##### Records to use
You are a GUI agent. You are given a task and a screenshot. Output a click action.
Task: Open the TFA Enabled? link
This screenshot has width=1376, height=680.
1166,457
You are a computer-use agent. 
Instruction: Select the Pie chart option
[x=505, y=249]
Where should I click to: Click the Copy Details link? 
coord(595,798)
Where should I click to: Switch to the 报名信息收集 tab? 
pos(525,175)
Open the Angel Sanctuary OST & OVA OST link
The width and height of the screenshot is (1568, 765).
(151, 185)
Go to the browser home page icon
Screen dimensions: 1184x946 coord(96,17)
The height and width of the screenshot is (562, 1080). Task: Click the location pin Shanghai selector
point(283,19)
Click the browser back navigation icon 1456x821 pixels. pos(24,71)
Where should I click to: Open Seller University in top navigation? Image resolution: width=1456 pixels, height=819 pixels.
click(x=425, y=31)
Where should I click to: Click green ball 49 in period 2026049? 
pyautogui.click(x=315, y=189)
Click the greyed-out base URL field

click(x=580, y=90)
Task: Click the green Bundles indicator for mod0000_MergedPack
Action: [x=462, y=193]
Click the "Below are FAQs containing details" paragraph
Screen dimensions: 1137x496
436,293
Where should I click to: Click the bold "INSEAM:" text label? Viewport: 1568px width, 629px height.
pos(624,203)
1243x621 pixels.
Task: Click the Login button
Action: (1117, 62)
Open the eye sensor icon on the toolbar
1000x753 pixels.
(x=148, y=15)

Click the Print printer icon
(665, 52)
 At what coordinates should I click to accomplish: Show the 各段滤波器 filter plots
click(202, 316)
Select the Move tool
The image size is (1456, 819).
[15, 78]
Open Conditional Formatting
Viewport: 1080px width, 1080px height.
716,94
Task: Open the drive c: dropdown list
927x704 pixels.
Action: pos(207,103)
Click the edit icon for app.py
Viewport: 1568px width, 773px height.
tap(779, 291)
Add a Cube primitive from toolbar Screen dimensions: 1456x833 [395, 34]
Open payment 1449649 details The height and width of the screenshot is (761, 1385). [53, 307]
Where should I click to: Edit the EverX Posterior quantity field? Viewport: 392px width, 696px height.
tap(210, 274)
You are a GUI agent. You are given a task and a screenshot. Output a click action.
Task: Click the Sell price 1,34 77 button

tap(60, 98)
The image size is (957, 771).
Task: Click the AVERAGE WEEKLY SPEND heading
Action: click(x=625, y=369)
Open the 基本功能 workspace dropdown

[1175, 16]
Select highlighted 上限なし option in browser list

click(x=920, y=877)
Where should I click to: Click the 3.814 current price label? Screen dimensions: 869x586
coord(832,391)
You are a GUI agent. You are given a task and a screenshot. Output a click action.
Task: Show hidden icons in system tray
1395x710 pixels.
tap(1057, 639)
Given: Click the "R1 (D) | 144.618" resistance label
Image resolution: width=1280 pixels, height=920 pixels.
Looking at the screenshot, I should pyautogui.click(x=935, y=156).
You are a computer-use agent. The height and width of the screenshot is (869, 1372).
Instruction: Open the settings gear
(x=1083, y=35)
##########
Reproduce the records above, changing every "GUI agent" to "desktop agent" and leaving everything else as it is.

You are a desktop agent. You are given a task and a screenshot. Output a click action.
Task: Open the TFA Enabled? link
This screenshot has width=1376, height=680.
1166,457
You are a computer-use agent. 
Instruction: Select the Pie chart option
[x=505, y=249]
Where should I click to: Click the Copy Details link? 
coord(595,798)
Where should I click to: Switch to the 报名信息收集 tab? 
pos(525,175)
Open the Angel Sanctuary OST & OVA OST link
The width and height of the screenshot is (1568, 765).
(151, 185)
Go to the browser home page icon
Screen dimensions: 1184x946 coord(96,17)
The height and width of the screenshot is (562, 1080). Task: Click the location pin Shanghai selector
point(283,19)
Click the browser back navigation icon 1456x821 pixels. pos(24,71)
Where should I click to: Open Seller University in top navigation? Image resolution: width=1456 pixels, height=819 pixels.
click(x=425, y=31)
Where should I click to: Click green ball 49 in period 2026049? 
pyautogui.click(x=315, y=189)
Click the greyed-out base URL field

click(x=580, y=90)
Task: Click the green Bundles indicator for mod0000_MergedPack
Action: [x=462, y=193]
Click the "Below are FAQs containing details" paragraph
Screen dimensions: 1137x496
436,293
Where should I click to: Click the bold "INSEAM:" text label? Viewport: 1568px width, 629px height.
pos(624,203)
1243x621 pixels.
Task: Click the Login button
Action: (1117, 62)
Open the eye sensor icon on the toolbar
1000x753 pixels.
(x=148, y=15)

Click the Print printer icon
(665, 52)
 At what coordinates should I click to accomplish: Show the 各段滤波器 filter plots
click(202, 316)
Select the Move tool
The image size is (1456, 819).
[15, 78]
Open Conditional Formatting
Viewport: 1080px width, 1080px height.
716,94
Task: Open the drive c: dropdown list
927x704 pixels.
Action: pos(207,103)
Click the edit icon for app.py
Viewport: 1568px width, 773px height.
tap(779, 291)
Add a Cube primitive from toolbar Screen dimensions: 1456x833 [395, 34]
Open payment 1449649 details The height and width of the screenshot is (761, 1385). [53, 307]
Where should I click to: Edit the EverX Posterior quantity field? Viewport: 392px width, 696px height.
tap(210, 274)
You are a desktop agent. You are given a task and a screenshot. Output a click action.
Task: Click the Sell price 1,34 77 button

tap(60, 98)
The image size is (957, 771).
Task: Click the AVERAGE WEEKLY SPEND heading
Action: click(x=625, y=369)
Open the 基本功能 workspace dropdown

[1175, 16]
Select highlighted 上限なし option in browser list

click(x=920, y=877)
Where should I click to: Click the 3.814 current price label? Screen dimensions: 869x586
coord(832,391)
You are a desktop agent. You are given a task and a screenshot. Output a click action.
Task: Show hidden icons in system tray
1395x710 pixels.
tap(1057, 639)
Given: Click the "R1 (D) | 144.618" resistance label
Image resolution: width=1280 pixels, height=920 pixels.
Looking at the screenshot, I should pyautogui.click(x=935, y=156).
You are a computer-use agent. The height and width of the screenshot is (869, 1372).
Instruction: Open the settings gear
(x=1083, y=35)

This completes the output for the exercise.